ついつい更新が滞ってしまった…。
前回はスリー・ブラインド・マイスについて書いたので、今回は早速TBMの名盤を紹介したいと思う。
←70年代らしい挑発的なジャケットが印象的だ。
1970年録音。
新宿ピットインの2階に「ニュージャズ・ホール」が作られたのが69年であるから、まさに新しい「日本のジャズ」が毎晩生み出される、凄まじい時代だったはずだ。
本作のタイトルはそのものズバリ、『ナウ』(”Now”)。
まさに今、独自の新しい音楽が作られている、という意味からつけたのかもしれない。
「状況劇場」とネーミングの発想が似ている気もする。
メンバーは
今田勝 (P)
三森一郎 (Ts,Ss)
水橋孝 (Ba)
小津昌彦 (Ds)
※敬称略
当時は若手だったのだろうが、今から見るととんでもないメンバーだ。
全曲今田勝さんのオリジナル曲で占められているが、戦闘的なフリー・ジャズというよりも、
リラックスして聴ける好演
という印象が強い(とはいっても前衛的ではあるのでそこらへんは心配無用)。
A面1曲目『ノスタルジア』はどことなく哀愁漂うメロディーが美しいバラード。
三森一郎さんのテナーは、輪郭のはっきりした美しい、しかしちょっとささくれたようなサウンド。
もろに後期コルトレーンの影響が感じられる。高音域はテナーというよりも、太い音のソプラノサックスのようさえ聴こえるときがある。
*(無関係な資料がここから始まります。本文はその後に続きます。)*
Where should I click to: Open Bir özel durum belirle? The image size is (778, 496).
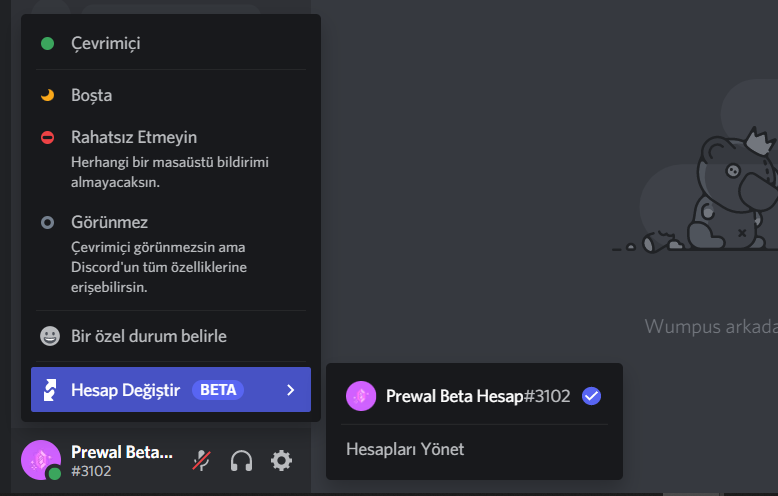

B面の1曲目モーダルなナンバー『ゲーヒ・ドリアン』も好きだ。
モードのこういう曲演りてえ!と思わせる印象的なテーマ。
ちなみに「ゲーヒ」というのは「ヒゲ」の逆さ読みで、昔グループで一緒だったベーシストの吉沢元治さんがヒゲを生やしていたため、曲名に使ったとのこと笑。
全曲外れなし、日本ジャズらしさを存分に実感できる超名盤だ。